A CONSTITUTIONAL dignitary obliged to follow the official protocol on security and conduct at public functions seems to have made a habit of lamenting the ‘restrictive and constrictive’ dos and don’ts of his office. The other day, he detailed at length what all he is supposed to go through in order to curb his natural tendency to speak freely and be the master of his own time so that he could fulfil the demands of his current job. A group of journalists heard with increasing bewilderment what the generally loquacious politician has had to do to hold his prestigious post—which made many of those in the audience wonder why he accepted the high honour in the first place if it was such a pain.

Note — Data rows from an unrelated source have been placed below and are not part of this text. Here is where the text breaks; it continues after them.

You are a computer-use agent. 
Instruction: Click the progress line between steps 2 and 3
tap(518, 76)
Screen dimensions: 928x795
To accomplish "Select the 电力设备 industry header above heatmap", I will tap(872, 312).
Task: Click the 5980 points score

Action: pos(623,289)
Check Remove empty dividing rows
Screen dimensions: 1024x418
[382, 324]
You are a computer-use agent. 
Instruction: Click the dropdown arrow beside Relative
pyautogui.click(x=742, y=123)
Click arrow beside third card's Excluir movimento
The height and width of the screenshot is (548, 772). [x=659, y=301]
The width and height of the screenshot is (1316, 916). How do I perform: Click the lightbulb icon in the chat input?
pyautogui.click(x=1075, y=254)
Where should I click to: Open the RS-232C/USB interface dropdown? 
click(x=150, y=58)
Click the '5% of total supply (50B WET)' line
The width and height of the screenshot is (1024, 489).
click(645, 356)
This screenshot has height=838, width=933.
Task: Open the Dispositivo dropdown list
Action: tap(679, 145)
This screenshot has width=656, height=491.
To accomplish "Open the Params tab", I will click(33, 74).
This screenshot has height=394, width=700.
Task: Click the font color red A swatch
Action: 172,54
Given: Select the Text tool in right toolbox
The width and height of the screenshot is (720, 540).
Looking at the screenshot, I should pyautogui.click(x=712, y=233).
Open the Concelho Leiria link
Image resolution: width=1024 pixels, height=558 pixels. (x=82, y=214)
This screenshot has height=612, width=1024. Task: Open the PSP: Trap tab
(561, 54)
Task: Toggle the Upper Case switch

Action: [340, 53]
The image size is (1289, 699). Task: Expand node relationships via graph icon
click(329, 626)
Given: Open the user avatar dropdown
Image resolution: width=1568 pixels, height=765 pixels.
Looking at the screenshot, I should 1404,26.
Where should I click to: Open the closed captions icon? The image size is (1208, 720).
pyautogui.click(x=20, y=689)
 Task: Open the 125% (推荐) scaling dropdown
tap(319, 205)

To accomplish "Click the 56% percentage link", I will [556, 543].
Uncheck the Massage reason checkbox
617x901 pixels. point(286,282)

THE LATEST ON the much anticipated new television channel with an expected tilt towards the Congress party is that its launch has been delayed by a few weeks. Tentatively named ‘Tiranga’, probably to match the evocative Republic TV, which is seen to be soft on the BJP, it was to hit Indian airwaves on Independence Day. It transpires that its real financier is not a Delhi-based Congress leader, as had earlier been assumed, but a Dubai-based Indian who is said to have made his pile using Congress connections. If the buzz in the market is to be believed, he acted as a conduit for the funds of several Congress notables. An articulate Congress member of the Lok Sabha is said to have had dealings with this loaded gentleman in the past, though whether they remain close now is not clear. A couple of television news anchors who find themselves without a viable broadcast platform are likely to find shelter in the new channel.
I HAVE KNOWN Madhu Trehan socially for a long time. And have also known all along that she is a courageous journalist who once got on the wrong side of the judiciary and felt obliged to shut down her newly-launched publication. All because Their Lordships fussed over being shown the mirror! Anyway, my regard for Madhu has leapt manifold after watching her interview Karan Thapar, the TV interviewer without a day job these days. For once, Karan Thapar was administered a strong dose of his own medicine—and he didn’t seem to like it even a wee bit. Oh boy, he squirmed and fumbled, barely able to counter the fusillade of hard questions Madhu threw at him without either mercy or restraint. At one stage, he protested that she was interrupting him—only to have her ask if that wasn’t exactly what he had done with his interviewees all along. It was a no-holds-barred interrogation of a man who had earned some fame—and more notoriety—for being pugnacious and often rude to the guests on his show, Devil’s Advocate. Don’t miss watching Madhu on You Tube. Poor Karan; Madhu even made him declare his sexual orientation. Keep it up, Madhu!